Print the material below, unchanged, from its very start down to and including the line that contains "Click the green".

● Rows on where targets appear
>>>>>
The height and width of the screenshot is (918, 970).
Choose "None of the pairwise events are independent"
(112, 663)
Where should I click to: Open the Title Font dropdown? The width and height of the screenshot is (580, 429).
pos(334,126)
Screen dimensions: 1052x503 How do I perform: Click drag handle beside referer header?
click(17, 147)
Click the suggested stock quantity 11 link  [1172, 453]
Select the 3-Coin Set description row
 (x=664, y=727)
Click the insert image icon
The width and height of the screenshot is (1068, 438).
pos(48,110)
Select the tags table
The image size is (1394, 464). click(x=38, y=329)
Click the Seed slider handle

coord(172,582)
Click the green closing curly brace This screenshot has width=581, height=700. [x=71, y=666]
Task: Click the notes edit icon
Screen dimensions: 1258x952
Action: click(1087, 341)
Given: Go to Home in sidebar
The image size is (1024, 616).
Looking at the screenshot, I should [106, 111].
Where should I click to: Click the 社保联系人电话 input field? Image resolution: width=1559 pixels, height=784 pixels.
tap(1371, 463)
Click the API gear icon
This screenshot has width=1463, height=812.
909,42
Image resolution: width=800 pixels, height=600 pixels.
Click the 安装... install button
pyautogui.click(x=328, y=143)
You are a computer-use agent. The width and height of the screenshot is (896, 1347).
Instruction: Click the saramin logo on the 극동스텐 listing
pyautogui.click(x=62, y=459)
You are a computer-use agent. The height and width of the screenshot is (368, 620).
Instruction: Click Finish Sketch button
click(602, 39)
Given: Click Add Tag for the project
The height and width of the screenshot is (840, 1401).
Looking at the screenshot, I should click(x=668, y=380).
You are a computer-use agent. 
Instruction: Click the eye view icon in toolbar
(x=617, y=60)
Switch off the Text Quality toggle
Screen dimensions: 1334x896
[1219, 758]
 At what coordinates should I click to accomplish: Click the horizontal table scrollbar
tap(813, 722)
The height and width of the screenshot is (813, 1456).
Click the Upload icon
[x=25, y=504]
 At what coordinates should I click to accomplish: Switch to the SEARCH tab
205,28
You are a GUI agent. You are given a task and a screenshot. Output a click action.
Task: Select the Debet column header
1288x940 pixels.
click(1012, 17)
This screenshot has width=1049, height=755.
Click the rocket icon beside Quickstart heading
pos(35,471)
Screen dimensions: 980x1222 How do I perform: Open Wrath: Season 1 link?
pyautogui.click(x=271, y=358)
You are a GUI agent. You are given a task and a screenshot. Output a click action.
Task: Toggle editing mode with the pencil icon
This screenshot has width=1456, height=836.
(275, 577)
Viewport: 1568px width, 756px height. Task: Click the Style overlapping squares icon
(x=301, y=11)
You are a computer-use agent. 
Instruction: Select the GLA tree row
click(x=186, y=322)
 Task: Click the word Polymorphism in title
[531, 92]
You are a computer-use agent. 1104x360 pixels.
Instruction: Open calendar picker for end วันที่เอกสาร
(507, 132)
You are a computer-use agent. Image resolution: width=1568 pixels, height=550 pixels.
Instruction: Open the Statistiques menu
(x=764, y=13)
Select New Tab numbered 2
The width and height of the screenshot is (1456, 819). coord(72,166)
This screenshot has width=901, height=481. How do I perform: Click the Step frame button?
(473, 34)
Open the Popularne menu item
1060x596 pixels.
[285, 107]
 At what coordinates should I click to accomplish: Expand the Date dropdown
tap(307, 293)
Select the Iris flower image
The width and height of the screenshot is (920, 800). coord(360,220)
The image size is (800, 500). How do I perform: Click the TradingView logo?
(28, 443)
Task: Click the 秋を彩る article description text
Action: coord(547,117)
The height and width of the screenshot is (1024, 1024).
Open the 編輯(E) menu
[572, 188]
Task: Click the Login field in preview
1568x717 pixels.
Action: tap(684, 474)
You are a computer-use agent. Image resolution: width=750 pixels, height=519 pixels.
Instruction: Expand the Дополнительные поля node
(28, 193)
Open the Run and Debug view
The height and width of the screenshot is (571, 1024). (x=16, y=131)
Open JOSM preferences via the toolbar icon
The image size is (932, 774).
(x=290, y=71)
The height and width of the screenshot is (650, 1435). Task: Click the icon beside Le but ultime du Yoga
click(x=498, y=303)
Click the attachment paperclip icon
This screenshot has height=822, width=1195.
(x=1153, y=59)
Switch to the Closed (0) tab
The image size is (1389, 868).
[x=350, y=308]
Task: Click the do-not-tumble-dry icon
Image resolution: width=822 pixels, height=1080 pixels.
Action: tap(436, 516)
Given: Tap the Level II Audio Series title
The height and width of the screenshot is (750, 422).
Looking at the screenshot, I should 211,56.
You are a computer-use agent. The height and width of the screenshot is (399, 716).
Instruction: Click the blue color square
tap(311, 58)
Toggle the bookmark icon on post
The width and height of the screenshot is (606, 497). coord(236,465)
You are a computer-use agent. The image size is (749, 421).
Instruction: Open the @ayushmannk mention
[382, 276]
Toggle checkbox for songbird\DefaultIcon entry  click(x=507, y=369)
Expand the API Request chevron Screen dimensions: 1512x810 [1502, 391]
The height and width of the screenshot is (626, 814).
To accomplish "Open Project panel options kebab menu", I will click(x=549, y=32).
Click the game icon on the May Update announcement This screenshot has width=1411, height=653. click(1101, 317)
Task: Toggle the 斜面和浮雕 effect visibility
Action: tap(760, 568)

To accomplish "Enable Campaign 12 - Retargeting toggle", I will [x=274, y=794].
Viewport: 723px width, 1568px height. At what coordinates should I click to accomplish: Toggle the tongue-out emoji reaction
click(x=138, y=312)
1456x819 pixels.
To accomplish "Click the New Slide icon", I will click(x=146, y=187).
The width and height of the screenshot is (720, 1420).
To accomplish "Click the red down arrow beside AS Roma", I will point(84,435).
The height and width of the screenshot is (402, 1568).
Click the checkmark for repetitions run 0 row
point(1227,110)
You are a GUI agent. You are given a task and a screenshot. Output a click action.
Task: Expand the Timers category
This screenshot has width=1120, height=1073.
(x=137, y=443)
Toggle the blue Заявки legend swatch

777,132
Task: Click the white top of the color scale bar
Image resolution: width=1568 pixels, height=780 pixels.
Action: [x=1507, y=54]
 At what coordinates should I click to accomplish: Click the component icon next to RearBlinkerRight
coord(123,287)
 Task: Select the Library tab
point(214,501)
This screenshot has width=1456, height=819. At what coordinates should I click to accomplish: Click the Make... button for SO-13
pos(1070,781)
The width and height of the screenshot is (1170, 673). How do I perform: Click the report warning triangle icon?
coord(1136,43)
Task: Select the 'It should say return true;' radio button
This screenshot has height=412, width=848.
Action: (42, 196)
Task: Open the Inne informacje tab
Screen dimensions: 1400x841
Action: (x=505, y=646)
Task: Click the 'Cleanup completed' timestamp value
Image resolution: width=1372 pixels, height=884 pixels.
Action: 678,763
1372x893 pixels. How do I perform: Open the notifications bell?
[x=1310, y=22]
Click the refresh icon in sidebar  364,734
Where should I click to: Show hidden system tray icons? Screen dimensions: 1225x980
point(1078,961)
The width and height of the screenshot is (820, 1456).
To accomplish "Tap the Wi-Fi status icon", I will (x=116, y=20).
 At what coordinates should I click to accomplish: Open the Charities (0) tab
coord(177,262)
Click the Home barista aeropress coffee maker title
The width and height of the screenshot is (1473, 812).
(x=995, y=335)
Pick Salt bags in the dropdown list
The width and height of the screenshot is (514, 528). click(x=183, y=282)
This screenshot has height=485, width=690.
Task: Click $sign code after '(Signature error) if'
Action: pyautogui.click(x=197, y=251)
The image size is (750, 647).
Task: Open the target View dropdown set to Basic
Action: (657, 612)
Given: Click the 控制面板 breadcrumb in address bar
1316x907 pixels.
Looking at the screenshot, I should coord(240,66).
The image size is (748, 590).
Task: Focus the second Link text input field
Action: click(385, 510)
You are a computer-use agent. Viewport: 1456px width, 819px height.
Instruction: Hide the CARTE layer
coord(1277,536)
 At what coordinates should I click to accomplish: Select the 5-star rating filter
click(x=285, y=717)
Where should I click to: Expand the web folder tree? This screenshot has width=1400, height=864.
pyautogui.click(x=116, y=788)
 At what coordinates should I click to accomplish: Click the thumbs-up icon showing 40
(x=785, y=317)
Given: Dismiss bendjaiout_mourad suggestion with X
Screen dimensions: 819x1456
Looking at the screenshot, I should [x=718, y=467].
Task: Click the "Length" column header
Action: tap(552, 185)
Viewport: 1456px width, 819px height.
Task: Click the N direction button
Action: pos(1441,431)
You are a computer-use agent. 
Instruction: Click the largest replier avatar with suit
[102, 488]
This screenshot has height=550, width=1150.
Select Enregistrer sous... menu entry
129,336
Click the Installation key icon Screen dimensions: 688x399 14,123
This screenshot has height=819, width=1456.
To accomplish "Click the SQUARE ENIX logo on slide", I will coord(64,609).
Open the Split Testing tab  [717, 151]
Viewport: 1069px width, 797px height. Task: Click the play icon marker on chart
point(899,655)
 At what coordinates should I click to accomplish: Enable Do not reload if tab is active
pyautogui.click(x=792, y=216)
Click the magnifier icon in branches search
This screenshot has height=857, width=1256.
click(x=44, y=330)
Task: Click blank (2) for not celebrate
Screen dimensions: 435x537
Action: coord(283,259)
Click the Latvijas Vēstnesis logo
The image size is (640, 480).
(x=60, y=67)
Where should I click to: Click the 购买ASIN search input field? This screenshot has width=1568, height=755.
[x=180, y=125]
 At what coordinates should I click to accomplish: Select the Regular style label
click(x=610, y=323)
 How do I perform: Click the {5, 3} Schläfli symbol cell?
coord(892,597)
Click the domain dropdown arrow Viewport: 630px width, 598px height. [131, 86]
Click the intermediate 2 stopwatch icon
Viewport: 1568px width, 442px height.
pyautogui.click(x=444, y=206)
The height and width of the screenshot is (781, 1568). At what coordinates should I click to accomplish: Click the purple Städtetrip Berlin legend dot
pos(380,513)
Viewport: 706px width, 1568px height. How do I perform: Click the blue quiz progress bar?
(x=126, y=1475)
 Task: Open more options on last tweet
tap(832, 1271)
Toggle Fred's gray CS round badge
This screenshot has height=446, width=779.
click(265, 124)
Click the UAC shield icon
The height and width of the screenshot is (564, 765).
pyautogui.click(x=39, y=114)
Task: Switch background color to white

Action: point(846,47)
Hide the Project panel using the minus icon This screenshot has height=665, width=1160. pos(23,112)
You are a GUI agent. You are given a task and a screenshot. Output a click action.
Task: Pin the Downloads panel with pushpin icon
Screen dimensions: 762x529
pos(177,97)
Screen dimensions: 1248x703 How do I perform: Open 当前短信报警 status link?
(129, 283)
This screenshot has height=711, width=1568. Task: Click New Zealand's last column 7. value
<<<<<
● EXERCISE ANSWER
The height and width of the screenshot is (918, 970).
Choose "None of the pairwise events are independent"
(112, 663)
Where should I click to: Open the Title Font dropdown? The width and height of the screenshot is (580, 429).
pos(334,126)
Screen dimensions: 1052x503 How do I perform: Click drag handle beside referer header?
click(17, 147)
Click the suggested stock quantity 11 link  [1172, 453]
Select the 3-Coin Set description row
 (x=664, y=727)
Click the insert image icon
The width and height of the screenshot is (1068, 438).
pos(48,110)
Select the tags table
The image size is (1394, 464). click(x=38, y=329)
Click the Seed slider handle

coord(172,582)
Click the green closing curly brace This screenshot has width=581, height=700. [x=71, y=666]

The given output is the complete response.